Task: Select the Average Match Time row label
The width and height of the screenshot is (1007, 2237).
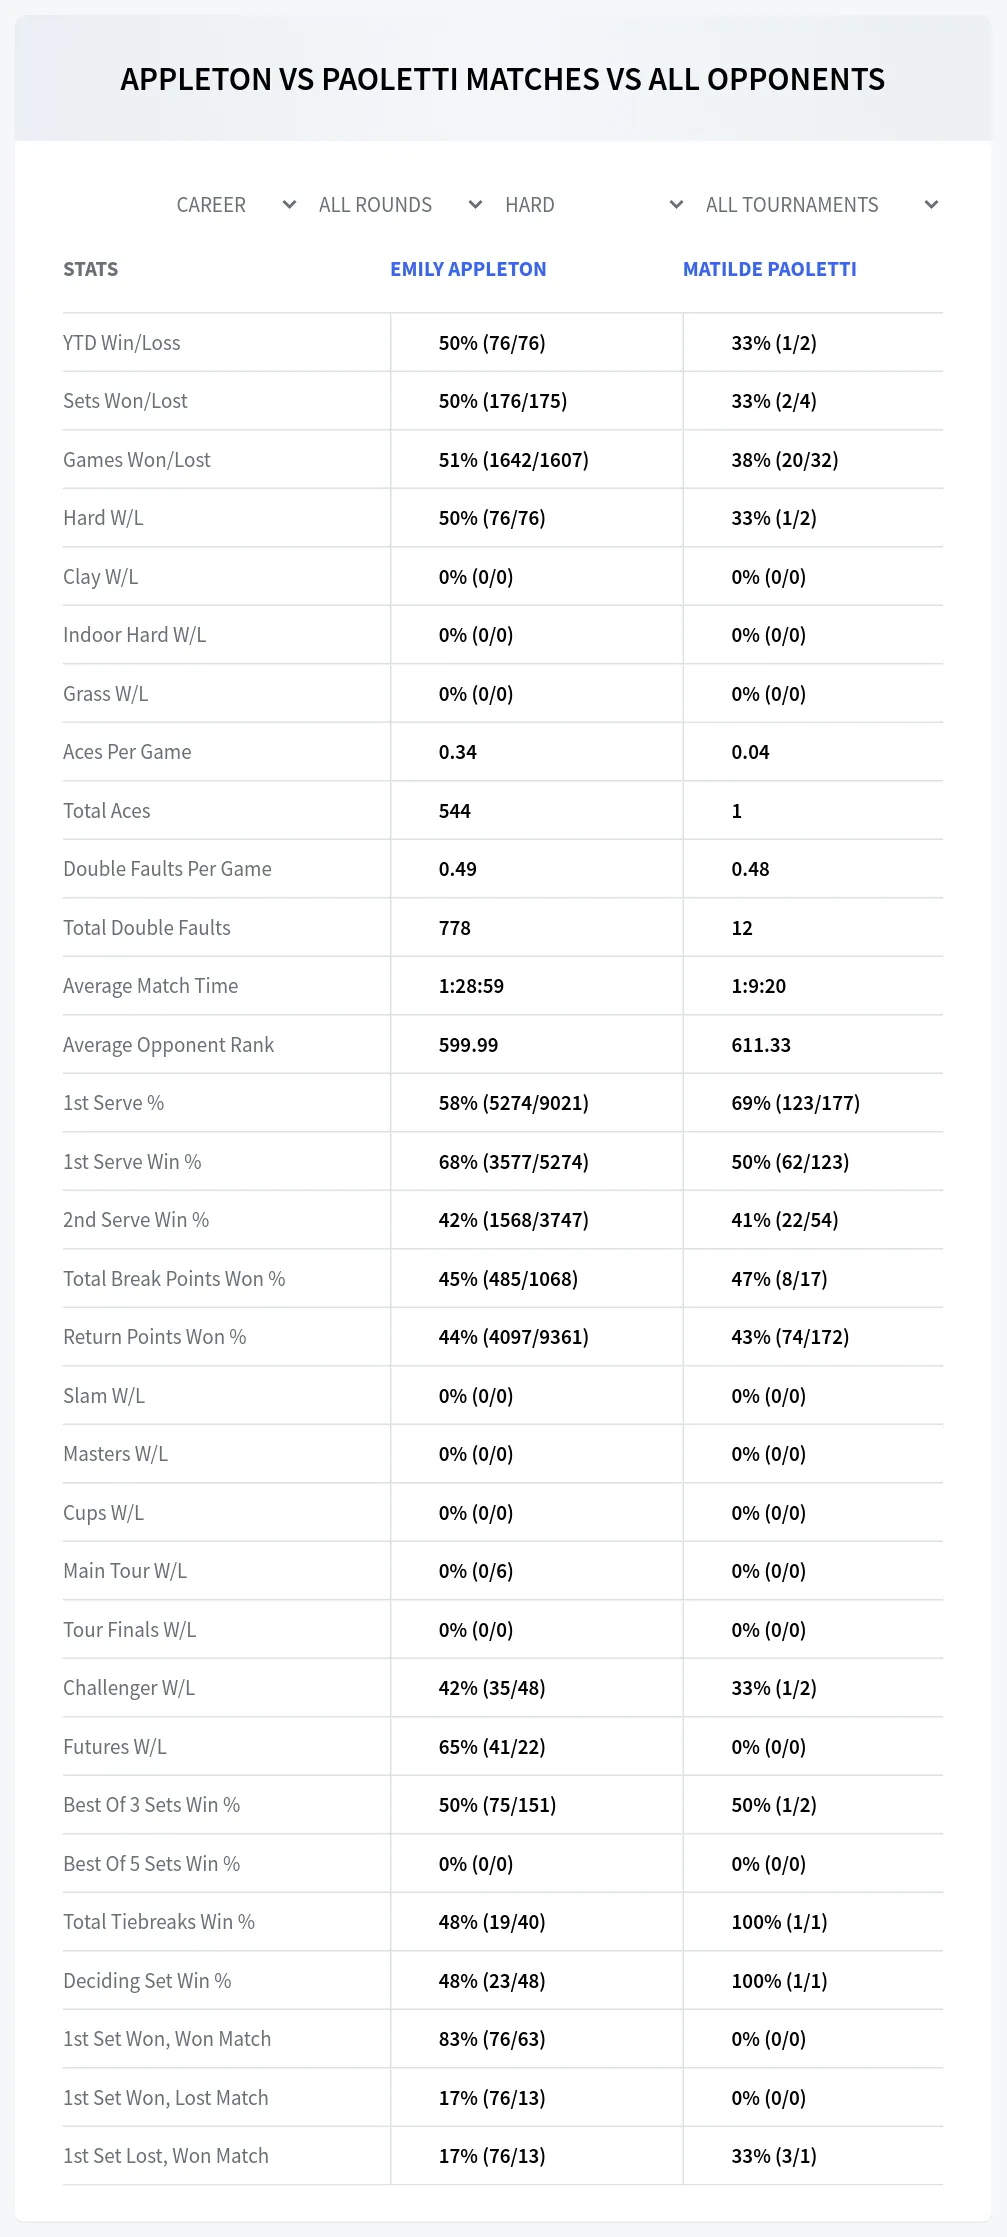Action: [151, 986]
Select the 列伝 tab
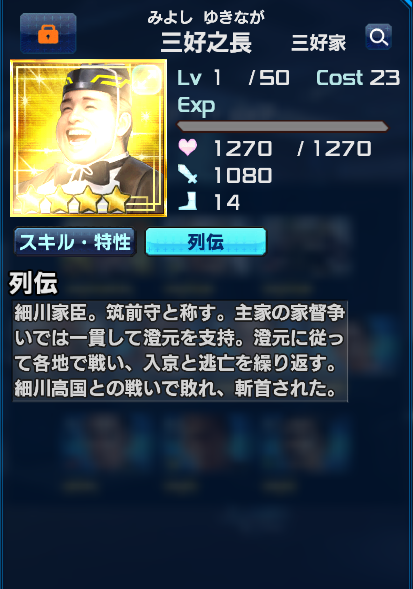Image resolution: width=413 pixels, height=589 pixels. (206, 242)
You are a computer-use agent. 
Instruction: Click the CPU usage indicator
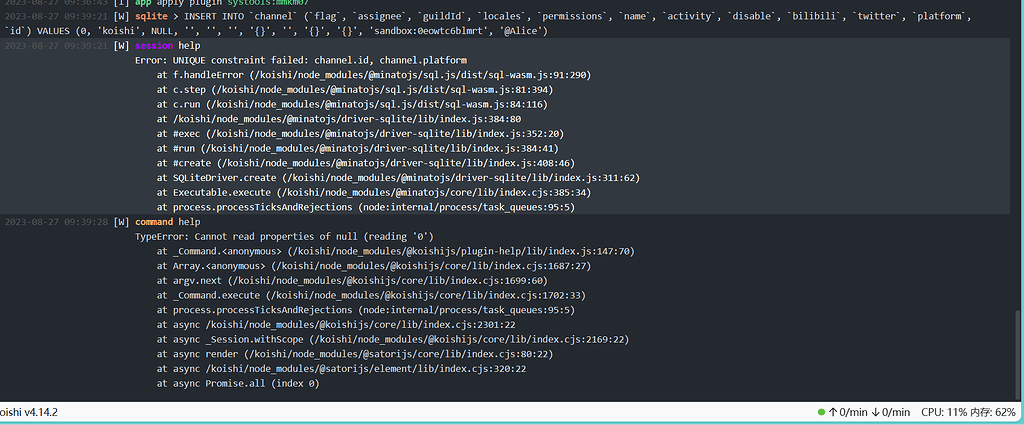(x=943, y=413)
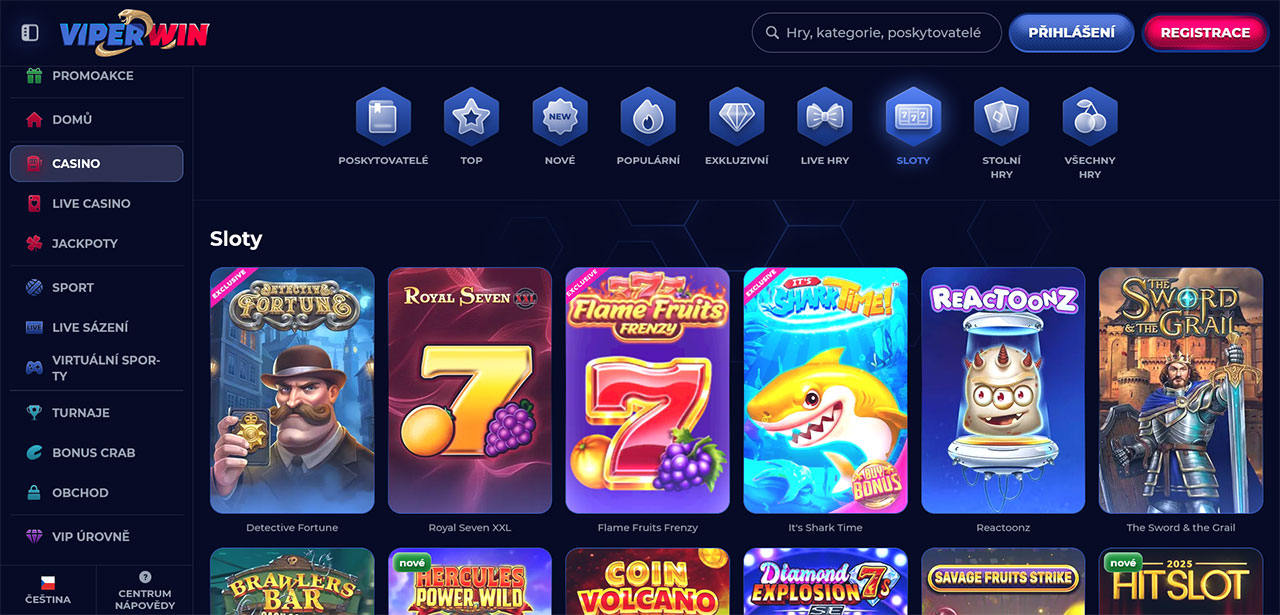Open the Detective Fortune game tile
The image size is (1280, 615).
click(x=292, y=390)
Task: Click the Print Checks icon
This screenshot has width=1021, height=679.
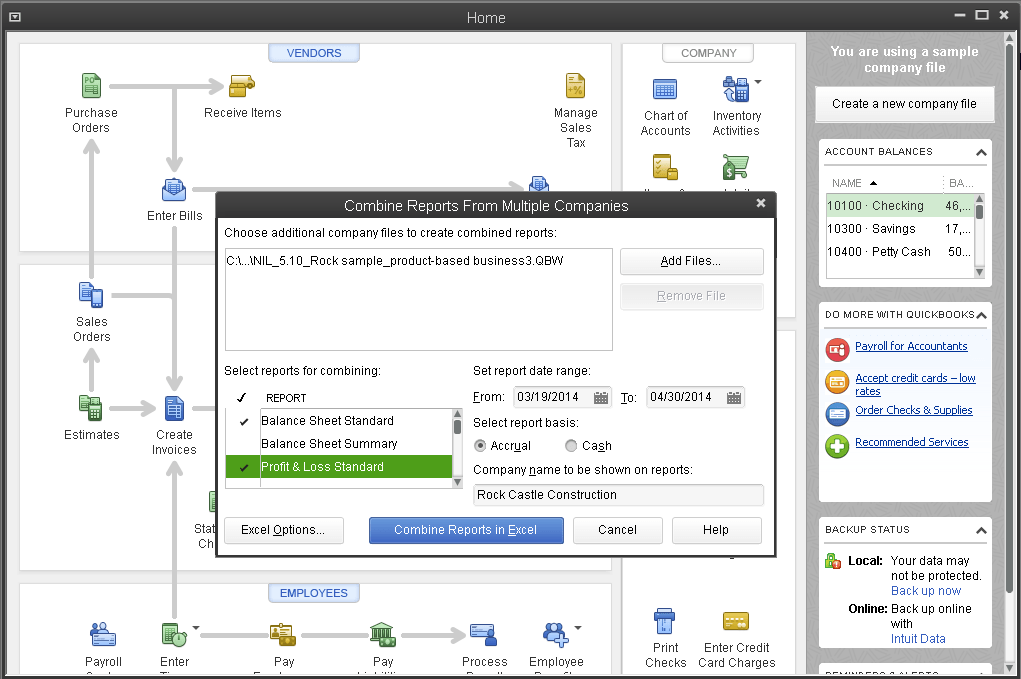Action: click(665, 621)
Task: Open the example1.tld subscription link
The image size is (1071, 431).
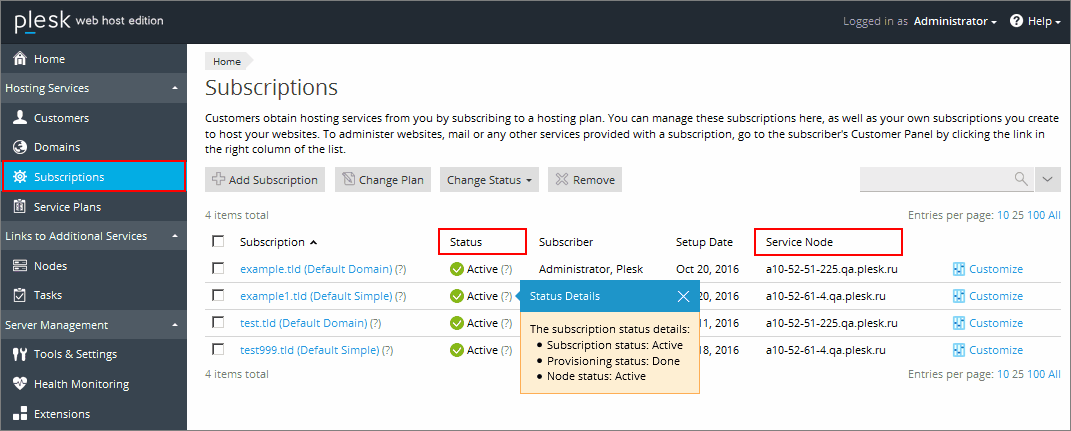Action: (x=315, y=296)
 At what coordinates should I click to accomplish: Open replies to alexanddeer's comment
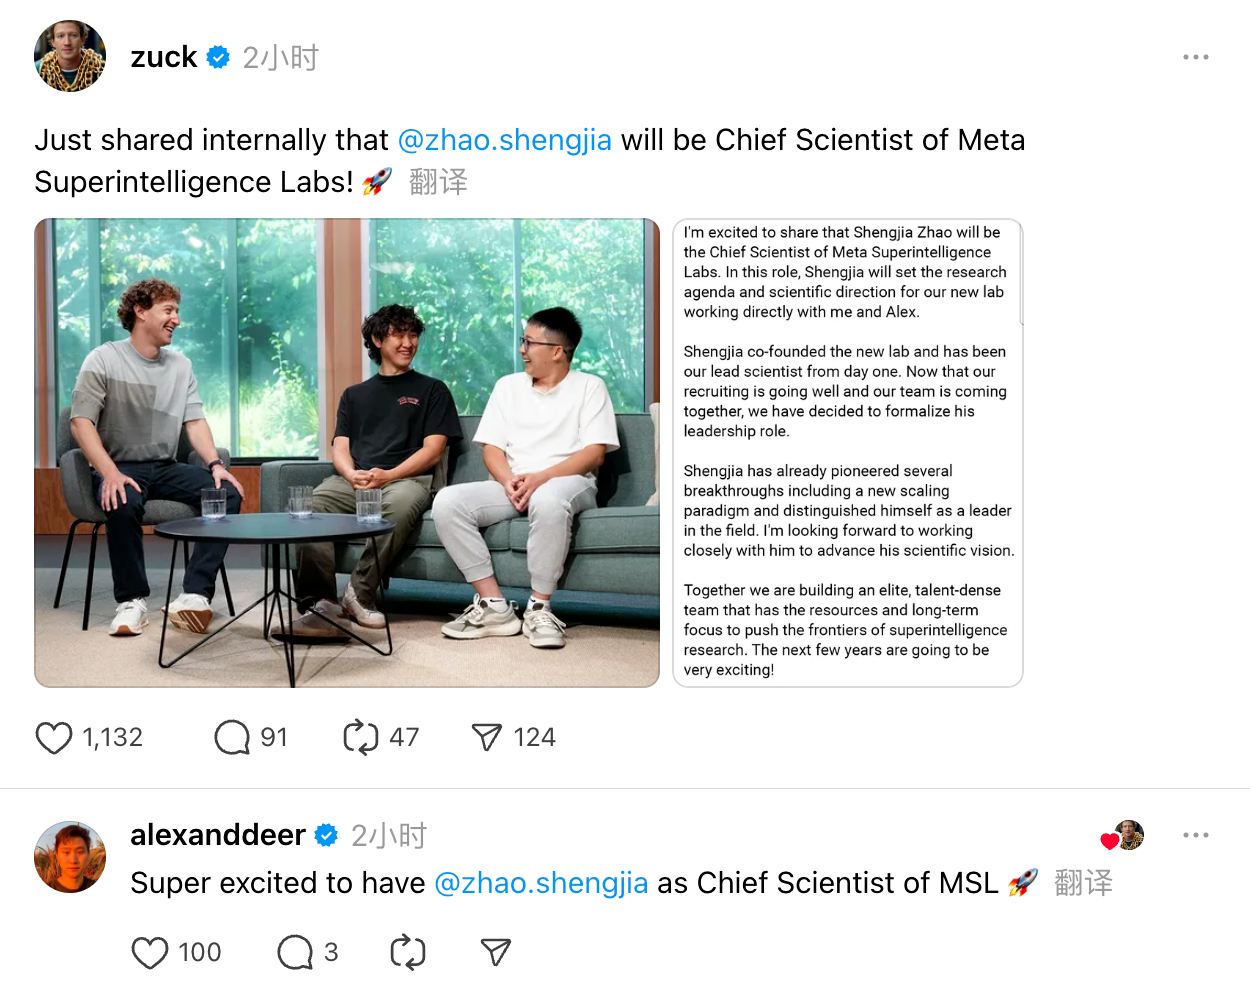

******************************

Work instruction:
The answer must consist solely of the lines from the line containing "Instruction: Click the CPU usage indicator" to the end of the data, reproduced exactly, with every picture left out.

Exercise answer:
Instruction: Click the CPU usage indicator
(x=943, y=413)
Open the Detective Fortune game tile
The image size is (1280, 615).
click(x=292, y=390)
Task: Click the Print Checks icon
This screenshot has width=1021, height=679.
Action: click(665, 621)
Task: Open the example1.tld subscription link
The image size is (1071, 431).
Action: (x=315, y=296)
 At what coordinates should I click to accomplish: Open replies to alexanddeer's comment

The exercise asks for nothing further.